TO BE DONE →
Copy the lines from the line with "Task: Open القطات" to the line with "Action: (x=400, y=94)", swapping "Project" for "Assets" and keeping all else unchanged.

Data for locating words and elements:

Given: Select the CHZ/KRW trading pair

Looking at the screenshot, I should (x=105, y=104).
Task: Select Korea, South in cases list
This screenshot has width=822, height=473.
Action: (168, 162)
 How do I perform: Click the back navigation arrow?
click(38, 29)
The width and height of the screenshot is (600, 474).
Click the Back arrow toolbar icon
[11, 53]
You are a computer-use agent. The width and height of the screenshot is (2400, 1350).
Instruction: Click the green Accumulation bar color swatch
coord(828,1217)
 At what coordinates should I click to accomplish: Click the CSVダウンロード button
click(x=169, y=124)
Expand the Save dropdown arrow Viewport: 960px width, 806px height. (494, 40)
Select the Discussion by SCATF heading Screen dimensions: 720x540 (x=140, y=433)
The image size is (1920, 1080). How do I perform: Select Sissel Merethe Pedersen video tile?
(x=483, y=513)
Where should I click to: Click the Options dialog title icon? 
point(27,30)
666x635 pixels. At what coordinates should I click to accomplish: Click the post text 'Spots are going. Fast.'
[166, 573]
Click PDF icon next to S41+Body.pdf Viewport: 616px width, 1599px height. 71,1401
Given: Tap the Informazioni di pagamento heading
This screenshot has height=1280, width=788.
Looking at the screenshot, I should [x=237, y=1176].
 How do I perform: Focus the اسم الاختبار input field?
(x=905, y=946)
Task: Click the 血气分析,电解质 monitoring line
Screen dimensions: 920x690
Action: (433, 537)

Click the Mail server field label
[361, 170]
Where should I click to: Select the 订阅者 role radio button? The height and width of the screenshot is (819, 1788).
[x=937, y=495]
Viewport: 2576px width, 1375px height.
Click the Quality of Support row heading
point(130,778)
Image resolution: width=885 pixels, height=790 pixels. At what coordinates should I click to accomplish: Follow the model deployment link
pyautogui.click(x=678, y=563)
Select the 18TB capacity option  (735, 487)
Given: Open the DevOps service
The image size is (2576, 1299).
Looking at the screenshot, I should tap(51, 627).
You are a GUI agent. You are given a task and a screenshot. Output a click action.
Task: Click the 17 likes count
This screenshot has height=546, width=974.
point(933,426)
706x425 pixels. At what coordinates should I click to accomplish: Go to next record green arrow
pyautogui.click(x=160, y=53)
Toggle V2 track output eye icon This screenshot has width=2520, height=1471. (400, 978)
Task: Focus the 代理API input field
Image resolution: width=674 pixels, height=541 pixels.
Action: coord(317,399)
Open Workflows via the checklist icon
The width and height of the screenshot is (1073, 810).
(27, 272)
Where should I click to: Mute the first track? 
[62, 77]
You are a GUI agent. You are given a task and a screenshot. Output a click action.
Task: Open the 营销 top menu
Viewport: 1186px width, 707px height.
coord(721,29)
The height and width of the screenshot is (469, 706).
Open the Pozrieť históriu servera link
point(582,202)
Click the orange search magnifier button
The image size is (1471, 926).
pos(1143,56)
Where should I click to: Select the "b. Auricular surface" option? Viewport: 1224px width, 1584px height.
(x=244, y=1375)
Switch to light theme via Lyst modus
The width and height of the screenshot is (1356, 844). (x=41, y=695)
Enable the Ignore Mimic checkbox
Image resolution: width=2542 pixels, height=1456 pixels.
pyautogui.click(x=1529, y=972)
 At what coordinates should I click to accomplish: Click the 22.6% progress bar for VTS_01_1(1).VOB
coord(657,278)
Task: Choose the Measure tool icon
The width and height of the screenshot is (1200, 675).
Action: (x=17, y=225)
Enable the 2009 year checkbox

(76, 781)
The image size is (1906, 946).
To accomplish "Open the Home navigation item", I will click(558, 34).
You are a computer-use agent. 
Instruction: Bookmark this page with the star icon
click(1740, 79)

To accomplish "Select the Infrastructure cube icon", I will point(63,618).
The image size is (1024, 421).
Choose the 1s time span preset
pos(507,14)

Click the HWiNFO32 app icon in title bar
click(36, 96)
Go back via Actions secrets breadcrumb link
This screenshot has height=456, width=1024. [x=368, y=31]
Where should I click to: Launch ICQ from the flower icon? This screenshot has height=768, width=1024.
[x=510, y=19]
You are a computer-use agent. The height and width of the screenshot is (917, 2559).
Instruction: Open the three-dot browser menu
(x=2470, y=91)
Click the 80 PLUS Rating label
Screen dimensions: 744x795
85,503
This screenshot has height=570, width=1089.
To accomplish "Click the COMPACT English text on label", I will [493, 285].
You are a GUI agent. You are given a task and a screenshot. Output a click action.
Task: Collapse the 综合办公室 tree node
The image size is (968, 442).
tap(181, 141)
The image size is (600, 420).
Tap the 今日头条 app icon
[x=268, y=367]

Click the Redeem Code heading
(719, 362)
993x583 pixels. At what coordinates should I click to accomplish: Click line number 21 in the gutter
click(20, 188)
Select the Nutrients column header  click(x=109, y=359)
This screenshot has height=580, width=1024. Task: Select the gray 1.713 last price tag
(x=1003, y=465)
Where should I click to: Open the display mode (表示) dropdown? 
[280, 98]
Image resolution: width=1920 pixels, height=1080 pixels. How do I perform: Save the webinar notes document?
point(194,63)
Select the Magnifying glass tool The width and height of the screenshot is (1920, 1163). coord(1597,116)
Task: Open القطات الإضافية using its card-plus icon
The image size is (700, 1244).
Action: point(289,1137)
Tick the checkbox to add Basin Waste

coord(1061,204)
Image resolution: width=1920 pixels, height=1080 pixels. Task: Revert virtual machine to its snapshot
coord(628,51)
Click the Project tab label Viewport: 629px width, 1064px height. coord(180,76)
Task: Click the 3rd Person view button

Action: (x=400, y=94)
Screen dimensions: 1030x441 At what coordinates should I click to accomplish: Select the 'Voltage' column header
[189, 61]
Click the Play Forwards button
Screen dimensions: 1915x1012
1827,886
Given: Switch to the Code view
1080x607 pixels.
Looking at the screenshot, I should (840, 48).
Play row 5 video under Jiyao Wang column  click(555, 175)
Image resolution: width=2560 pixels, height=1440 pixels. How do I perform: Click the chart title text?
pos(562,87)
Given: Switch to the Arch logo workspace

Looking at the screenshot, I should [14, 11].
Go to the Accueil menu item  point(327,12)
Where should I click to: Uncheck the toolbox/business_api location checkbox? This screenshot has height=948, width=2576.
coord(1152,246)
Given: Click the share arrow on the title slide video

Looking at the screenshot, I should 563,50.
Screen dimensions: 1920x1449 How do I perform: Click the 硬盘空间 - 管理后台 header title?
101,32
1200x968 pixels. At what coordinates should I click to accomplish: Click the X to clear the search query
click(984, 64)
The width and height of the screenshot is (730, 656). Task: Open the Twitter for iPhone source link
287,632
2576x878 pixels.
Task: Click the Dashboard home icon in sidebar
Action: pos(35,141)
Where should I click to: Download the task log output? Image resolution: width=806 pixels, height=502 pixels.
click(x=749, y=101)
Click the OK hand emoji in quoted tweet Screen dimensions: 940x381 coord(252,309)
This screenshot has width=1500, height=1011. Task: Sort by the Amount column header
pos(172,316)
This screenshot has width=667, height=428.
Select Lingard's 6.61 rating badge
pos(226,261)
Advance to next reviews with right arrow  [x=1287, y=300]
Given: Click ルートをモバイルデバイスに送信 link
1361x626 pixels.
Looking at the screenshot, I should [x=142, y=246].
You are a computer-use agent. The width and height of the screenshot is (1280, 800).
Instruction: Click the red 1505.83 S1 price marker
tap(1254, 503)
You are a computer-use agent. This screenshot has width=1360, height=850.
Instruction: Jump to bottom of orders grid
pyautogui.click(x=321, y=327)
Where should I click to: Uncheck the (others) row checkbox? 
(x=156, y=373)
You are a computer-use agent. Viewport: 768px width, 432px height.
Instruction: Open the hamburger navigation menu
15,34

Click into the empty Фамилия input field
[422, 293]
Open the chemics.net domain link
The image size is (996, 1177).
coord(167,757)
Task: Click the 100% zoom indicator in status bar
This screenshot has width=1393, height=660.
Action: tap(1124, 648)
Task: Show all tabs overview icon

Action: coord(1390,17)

EXERCISE SOLUTION →
Task: Open القطات الإضافية using its card-plus icon
The image size is (700, 1244).
Action: point(289,1137)
Tick the checkbox to add Basin Waste

coord(1061,204)
Image resolution: width=1920 pixels, height=1080 pixels. Task: Revert virtual machine to its snapshot
coord(628,51)
Click the Assets tab label Viewport: 629px width, 1064px height. coord(180,76)
Task: Click the 3rd Person view button

Action: (x=400, y=94)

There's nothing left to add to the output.